So it’s cheering to see a venture like the Paris-based Le Bruit du Temps, a publishing house crowded in one large room in one of the more picturesque neighborhoods in a city that has plenty of them.  Founder and director Antoine Jaccottet has a desk in one corner; his collaborator, Cécile Meissonnier, has a desk on the other side.  Pictures of Osip Mandelstam, Isaac Babel, and others are stuffed into the edges of a large mirror – they are the real masters here. The window next to it gives a clear view on a plaque indicates that James Joyce finished Ulysses across the street here, on rue du Cardinal Lemoine in the Latin Quarter.

Antoine Jaccottet, son of the poet and translator Philippe Jaccottet (who translated Goethe, Hölderlin, Mann, Mandelstam, Góngora, Leopardi, Musil, Rilke,  Ungaretti, and Homer into French), worked for 15 years at the famous French publisher Gallimard, publishing classics, before he broke out on his own for a shoestring enterprise in 2008. The tight-budge endeavor, however, produces elegantly designed, finely crafted volumes.

Masterpieces don’t die, he says, but they can get lost in the noise of time.  It’s the job of publishers to rediscover them for the public, and what better place than the small adventurous publishers who have a freedom and esprit not usually tapped by large publishing houses.

As I gaze over the offices teeming bookshelves, I notice an entire shelf of W.H. Auden in English.  He’s one of the house’s authors.  Le Mer et le Miroir … Auden in French? How does he come across?  It’s difficult, Antoine admits, for the French to “get” Auden’s sensibility.

He’s also published  Zbigniew Herbert in French, Lev Shestov‘s Athens and Jerusalem, the complete works of Isaac Babel, and Henry James‘s The Ambassadors.  Even Shakespeare‘s (cough, cough) Henry VIII.
######
Set tasks.
**a)** Can you repeat the passage about Le Bruit du Temps from "He’s also published  Zbigniew" up to and including "cough) Henry VIII.", replacing "The Ambassadors" with "Washington Square"?
**b)** Could you extend the article about Le Bruit du Temps with what comes after its last sentence?

Listed records.
######
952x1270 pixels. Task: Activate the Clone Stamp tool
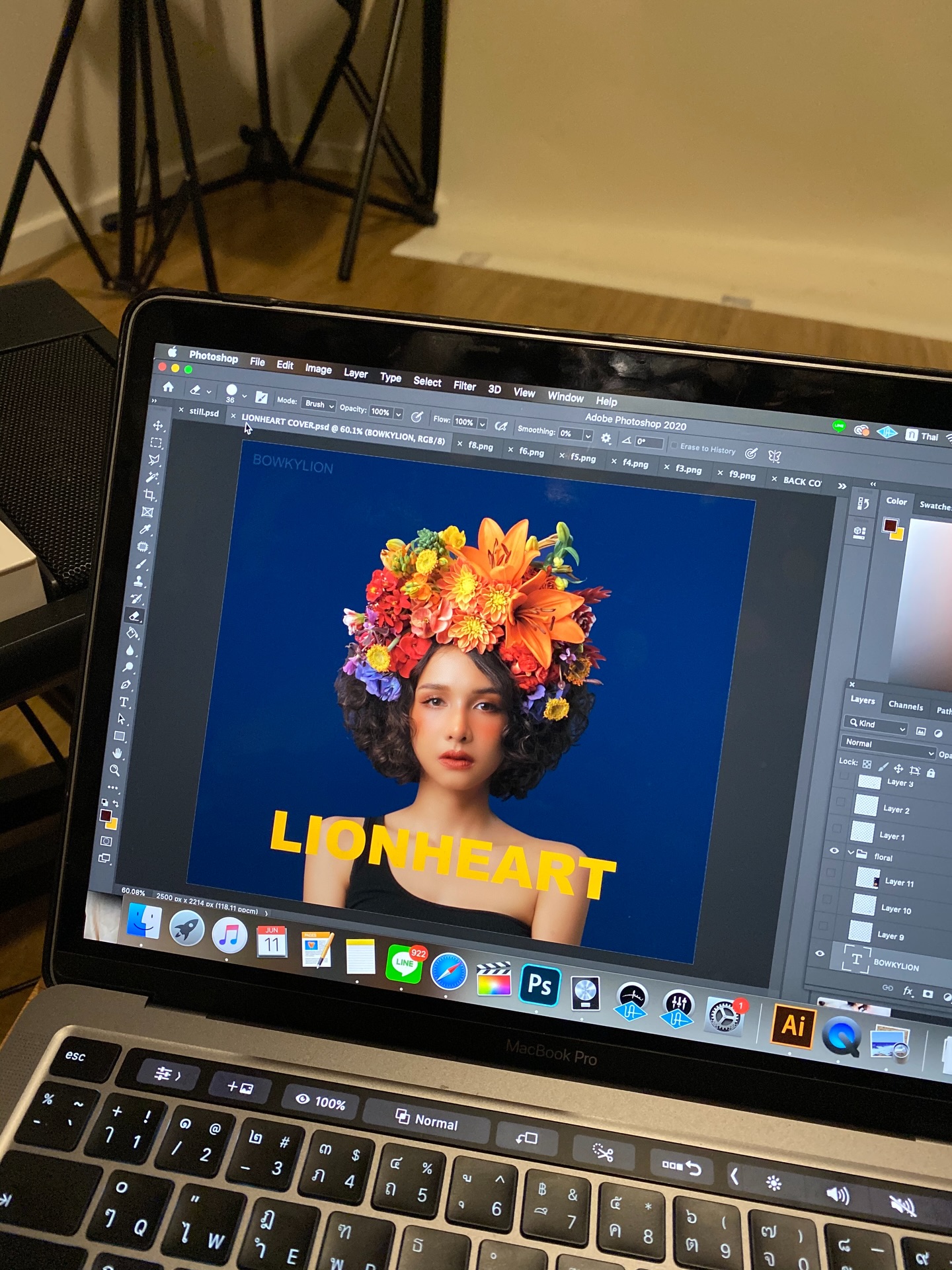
######
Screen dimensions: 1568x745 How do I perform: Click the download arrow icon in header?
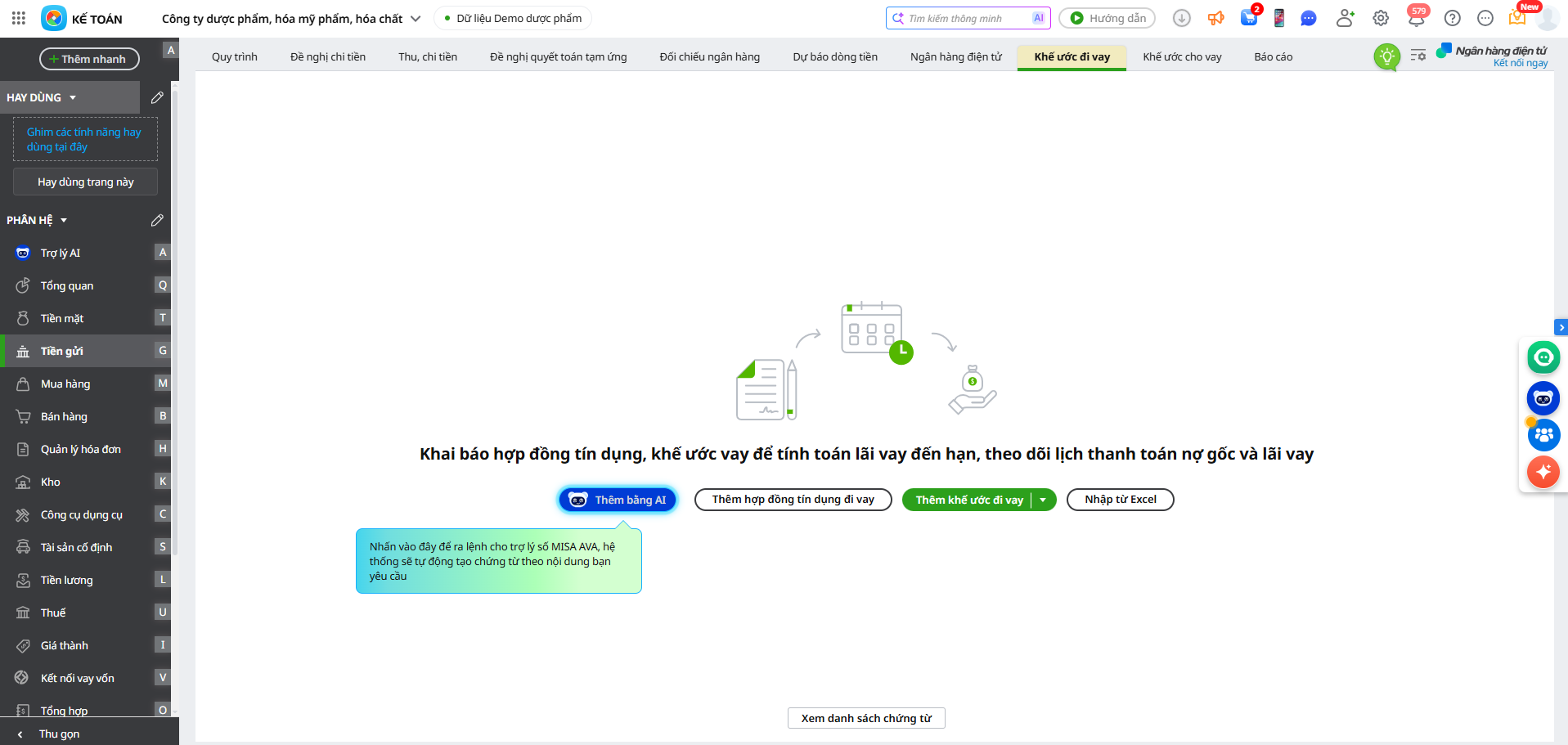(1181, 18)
######
Responses per task.
**a)**
He’s also published  Zbigniew Herbert in French, Lev Shestov‘s Athens and Jerusalem, the complete works of Isaac Babel, and Henry James‘s Washington Square.  Even Shakespeare‘s (cough, cough) Henry VIII.

**b)**
Mandelstam is, in a sense, the reason for the place.  The title of the publishing house itself – “the noise of time” – is taken from the title of Mandelstam’s prose collection, which includes perhaps his most autobiographical writing.  Antoine had been taken with the Russian poet in the 90s, and the translations and biography by the eminent scholar Clarence Brown.  One of the first books the house published was Le Timbre égyptien (The Egyptian Stamp).  The Ralph Dutli biography will be published this month.  (The house published Dutli’s poems in 2009).

A piece of old France

Le Bruit du Temps’ books by and about Mandelstam illustrate an underlying principle at the house:  Antoine publishes works that develop and deepen recurrent themes like a symphony.  In 2009, he published published Browning’s L’Anneau et le Livre, republished G.K. Chesterton‘s out-of-print 1903 Robert Browning (Chesterton’s first book), Elizabeth Barrett Browning‘s Sonnets from the Portuguese and Henry James‘s Sur Robert Browning. That’s probably more Browning than Elizabeth Barrett ever saw.

Literary journalism, apparently, is as much in a crisis in France as it is here – the media often publishes book blurbs intact, and critics are famous for not reading the books they review.  So how do people hear about books?  Often, they don’t, he says.

As I leave, Antoine gives me a little souvenir of my visit, the publishing house’s brand new Le Bruit du Temps, a slim and elegant volume, fresh from the press.  What could be more fitting?

He also shows me a rarely seen landmark as he shows me the door – at the back of the courtyard, between the buildings, in the soft sunlight of the late afternoon, the ancient Paris city walls of  Philippe Auguste, the oldest surviving city walls, about the time of the poet Marie de France.

Postscript on 3/16:  Nice mention on the University of Rochester’s “Three Percent” blog over here.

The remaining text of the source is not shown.